A lightning bolt hitting a tree is pretty common during a thunderstorm. So what happens to it during and after it is struck?
There are many factors to consider, as we don't know with any certainty whether that strike is its first or its just a new entry in a line of multiple thumps. Criteria such as species, moisture content, relative health of the tree at the time and the intensity of the strike have to be considered, according to Rosie Lerner from Purdue University.
As you may be aware, tall objects are a more suitable conduit for lightning, but trees are certainly a frequent target. According to Lerner, moist tissues -- vessels for water and carbohydrates just inside the tree bark -- are more favourable conductors of electricity than drier wood in the centre of the tree.
So you may be wondering what occurs to the tree during the actual lightning hit.

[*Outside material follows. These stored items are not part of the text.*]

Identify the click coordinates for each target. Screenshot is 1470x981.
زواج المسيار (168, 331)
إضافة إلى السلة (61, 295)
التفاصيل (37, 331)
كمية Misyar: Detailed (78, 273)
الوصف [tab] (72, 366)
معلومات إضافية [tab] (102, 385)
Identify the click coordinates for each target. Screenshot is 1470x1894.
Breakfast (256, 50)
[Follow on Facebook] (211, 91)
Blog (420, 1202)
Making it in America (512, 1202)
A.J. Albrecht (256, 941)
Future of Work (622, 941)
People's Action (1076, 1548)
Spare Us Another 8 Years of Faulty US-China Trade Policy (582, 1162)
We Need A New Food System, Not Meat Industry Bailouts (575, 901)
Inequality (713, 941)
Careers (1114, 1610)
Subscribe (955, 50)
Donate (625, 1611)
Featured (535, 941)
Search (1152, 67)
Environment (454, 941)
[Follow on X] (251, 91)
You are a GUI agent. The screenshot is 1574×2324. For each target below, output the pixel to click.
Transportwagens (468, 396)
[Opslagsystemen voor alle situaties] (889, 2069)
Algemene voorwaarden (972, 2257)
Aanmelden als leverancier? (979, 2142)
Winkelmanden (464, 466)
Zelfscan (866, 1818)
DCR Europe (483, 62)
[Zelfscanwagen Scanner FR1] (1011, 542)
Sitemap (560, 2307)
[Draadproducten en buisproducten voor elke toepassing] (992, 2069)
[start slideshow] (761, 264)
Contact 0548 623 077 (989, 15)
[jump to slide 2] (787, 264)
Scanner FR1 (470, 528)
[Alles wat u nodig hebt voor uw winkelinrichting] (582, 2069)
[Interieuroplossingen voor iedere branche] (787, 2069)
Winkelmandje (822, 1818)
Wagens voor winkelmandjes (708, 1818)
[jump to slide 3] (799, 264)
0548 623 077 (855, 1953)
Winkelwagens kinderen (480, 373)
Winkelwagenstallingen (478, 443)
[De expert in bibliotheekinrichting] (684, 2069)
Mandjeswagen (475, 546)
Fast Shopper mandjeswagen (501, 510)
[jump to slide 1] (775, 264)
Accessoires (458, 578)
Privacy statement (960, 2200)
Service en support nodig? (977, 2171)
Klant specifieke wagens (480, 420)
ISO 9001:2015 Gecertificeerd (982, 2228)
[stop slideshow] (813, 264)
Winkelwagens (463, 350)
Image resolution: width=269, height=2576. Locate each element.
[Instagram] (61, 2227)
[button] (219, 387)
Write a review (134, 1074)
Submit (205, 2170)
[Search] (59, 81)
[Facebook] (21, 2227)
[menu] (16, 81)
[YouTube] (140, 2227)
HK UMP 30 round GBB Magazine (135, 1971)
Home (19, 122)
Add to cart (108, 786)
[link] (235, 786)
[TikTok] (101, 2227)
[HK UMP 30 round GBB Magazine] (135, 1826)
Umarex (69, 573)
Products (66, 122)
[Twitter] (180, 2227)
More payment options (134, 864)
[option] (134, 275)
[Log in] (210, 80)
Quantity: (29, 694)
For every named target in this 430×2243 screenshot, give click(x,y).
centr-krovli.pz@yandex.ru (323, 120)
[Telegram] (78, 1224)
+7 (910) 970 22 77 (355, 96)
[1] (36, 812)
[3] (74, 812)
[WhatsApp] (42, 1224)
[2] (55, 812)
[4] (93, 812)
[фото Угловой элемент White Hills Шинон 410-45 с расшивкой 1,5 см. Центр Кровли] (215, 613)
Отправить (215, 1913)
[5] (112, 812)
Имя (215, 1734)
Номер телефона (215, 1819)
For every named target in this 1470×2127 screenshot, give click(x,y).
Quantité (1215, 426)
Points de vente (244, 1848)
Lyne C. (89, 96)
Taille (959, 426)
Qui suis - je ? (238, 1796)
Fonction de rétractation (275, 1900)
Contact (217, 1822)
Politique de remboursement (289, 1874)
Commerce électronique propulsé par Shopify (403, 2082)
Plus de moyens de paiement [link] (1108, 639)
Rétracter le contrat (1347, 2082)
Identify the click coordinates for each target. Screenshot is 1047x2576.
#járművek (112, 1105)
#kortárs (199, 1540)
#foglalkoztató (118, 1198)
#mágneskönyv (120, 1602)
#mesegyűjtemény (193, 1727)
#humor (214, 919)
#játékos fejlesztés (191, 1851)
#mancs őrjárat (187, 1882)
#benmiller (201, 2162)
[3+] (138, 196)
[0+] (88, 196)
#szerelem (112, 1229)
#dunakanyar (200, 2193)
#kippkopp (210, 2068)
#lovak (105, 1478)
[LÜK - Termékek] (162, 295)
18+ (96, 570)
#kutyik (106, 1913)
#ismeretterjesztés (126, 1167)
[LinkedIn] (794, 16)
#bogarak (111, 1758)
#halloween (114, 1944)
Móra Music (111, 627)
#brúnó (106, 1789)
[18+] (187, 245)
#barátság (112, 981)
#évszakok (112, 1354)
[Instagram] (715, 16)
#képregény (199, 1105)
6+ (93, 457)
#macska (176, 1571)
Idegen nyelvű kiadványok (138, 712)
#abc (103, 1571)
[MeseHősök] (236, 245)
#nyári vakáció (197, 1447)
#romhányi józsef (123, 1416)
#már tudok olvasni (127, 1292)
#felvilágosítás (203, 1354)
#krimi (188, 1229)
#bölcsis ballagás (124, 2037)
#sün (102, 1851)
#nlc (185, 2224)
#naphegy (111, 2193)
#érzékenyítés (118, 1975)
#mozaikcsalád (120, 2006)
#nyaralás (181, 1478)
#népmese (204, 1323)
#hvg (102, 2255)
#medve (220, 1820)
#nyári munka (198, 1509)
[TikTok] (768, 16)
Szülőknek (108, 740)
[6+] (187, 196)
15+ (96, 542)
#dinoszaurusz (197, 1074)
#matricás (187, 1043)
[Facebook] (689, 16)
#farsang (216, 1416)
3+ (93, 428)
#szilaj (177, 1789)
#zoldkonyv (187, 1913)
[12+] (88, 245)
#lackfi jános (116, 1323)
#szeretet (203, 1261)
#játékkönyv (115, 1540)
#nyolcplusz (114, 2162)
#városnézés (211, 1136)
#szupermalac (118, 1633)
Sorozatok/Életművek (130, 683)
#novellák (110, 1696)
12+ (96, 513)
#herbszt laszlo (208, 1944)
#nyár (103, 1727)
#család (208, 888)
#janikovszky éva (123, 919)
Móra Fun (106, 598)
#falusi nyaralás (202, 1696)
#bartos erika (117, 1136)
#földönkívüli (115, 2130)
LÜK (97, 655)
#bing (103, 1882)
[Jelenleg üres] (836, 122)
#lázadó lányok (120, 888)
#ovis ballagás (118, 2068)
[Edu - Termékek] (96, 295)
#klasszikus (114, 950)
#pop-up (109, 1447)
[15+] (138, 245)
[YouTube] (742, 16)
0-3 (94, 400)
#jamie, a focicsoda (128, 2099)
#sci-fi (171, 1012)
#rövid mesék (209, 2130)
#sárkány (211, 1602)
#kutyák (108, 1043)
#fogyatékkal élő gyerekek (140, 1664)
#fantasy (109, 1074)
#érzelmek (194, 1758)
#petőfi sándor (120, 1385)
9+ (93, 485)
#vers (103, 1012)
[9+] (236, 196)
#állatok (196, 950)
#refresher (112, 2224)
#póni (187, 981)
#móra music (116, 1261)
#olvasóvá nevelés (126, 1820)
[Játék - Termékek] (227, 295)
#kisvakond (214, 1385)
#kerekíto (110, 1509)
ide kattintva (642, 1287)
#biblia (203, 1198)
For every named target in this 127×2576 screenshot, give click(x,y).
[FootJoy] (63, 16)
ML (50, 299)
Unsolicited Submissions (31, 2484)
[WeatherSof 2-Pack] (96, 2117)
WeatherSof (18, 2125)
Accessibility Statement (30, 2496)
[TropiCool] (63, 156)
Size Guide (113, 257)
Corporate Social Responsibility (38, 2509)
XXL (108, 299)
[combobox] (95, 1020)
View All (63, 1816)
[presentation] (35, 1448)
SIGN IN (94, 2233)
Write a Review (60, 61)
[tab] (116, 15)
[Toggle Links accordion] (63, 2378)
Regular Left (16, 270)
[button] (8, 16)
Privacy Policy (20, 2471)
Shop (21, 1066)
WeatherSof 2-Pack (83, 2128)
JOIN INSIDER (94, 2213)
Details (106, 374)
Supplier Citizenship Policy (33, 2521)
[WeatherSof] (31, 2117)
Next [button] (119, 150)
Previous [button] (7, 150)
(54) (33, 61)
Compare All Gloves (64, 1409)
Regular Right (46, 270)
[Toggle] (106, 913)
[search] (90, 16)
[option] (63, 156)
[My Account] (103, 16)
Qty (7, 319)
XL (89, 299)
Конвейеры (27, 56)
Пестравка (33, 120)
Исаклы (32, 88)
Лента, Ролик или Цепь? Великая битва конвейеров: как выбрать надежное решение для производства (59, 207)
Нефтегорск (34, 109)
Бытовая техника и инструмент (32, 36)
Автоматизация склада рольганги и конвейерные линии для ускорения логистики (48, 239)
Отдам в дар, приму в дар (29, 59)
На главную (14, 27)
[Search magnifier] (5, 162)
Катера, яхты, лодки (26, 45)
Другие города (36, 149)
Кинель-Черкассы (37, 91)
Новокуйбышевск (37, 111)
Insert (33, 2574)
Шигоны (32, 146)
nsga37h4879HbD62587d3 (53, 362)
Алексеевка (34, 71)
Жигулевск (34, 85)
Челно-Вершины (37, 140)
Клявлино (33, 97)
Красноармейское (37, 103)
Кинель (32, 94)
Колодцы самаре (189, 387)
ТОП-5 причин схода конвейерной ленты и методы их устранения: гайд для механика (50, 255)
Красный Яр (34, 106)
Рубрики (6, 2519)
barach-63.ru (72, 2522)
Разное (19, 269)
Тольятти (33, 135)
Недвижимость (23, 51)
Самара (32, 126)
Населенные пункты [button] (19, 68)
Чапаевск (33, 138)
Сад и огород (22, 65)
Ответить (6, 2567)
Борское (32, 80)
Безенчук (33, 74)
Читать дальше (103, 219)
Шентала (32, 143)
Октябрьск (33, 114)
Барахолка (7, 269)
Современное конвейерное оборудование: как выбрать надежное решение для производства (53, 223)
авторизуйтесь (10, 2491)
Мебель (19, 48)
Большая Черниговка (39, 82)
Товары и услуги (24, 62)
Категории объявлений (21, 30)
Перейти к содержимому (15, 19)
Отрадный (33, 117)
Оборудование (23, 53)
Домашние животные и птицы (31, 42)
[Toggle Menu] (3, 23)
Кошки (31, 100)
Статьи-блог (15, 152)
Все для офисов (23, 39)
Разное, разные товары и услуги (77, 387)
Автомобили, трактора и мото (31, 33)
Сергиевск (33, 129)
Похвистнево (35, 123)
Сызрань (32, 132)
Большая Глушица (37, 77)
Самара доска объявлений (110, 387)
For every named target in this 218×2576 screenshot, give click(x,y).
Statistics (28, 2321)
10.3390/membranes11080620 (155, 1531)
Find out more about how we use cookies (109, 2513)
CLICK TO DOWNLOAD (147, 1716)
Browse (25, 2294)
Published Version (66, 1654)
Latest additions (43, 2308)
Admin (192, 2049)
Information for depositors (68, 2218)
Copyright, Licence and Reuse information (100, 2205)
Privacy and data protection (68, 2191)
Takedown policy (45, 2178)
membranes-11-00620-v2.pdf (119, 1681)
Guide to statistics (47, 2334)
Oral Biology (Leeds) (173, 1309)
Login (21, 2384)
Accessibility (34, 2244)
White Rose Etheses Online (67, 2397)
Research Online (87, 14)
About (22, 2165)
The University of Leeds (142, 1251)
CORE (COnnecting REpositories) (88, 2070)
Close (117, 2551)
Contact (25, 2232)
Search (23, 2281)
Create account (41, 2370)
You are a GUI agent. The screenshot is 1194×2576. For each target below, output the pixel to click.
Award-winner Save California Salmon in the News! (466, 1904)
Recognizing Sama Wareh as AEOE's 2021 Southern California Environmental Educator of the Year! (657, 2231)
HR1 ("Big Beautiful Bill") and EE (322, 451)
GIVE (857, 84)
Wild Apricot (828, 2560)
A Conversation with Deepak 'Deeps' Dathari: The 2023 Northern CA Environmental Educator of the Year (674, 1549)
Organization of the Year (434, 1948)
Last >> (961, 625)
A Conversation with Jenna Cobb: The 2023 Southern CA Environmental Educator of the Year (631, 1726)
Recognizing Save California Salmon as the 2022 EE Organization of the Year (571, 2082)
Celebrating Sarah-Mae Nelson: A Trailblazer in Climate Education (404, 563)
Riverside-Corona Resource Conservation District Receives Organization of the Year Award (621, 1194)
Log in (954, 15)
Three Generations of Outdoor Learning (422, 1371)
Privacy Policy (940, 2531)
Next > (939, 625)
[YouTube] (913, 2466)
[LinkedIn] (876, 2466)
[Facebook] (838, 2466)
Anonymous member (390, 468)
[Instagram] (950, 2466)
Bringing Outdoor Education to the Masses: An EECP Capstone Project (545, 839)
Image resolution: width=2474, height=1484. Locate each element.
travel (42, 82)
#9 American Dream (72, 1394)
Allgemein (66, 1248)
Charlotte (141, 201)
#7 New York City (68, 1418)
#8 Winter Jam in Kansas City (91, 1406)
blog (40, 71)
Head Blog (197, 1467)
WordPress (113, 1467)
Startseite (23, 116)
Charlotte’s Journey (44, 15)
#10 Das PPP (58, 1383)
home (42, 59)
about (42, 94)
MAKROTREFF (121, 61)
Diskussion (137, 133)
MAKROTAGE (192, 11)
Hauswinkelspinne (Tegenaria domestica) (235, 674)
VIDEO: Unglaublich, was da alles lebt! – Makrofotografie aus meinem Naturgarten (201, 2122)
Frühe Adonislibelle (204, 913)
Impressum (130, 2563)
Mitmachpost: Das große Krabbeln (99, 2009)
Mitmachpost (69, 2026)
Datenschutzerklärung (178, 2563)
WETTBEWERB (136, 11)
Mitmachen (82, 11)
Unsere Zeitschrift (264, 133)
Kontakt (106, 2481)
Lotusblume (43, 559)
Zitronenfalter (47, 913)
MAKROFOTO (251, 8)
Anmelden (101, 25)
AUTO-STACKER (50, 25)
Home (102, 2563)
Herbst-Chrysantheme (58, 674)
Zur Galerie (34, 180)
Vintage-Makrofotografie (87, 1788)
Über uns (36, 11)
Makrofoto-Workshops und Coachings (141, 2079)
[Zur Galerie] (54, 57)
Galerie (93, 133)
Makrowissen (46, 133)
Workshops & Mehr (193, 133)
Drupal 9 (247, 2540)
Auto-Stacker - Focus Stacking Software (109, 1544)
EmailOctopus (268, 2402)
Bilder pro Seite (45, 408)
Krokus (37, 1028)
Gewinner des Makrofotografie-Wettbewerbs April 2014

According to All Season Tree Service in Edmonton, Alta., lightning doesn’t actually slice through a tree, as you might think it would. Instead, the strike produces an explosion within the tree. The lightning passes down the moist tissues and the extreme temperature prompts water inside the tree to turn into gas.
Adding to that, the electrical current from the bolt creates intense heating, often leading to the bark "virtually exploding" off in sizable strips, Lerner said. Some trees may explode from their centres while others may have a slender, but long, split in the trunk.
"If the surface of the bark is soaked with rain, the current may travel outside the trunk, resulting in less damage," said Lerner.
The resulting explosion usually breaks off a decent-sized section of bark, and in some cases, causes the tree to splinter.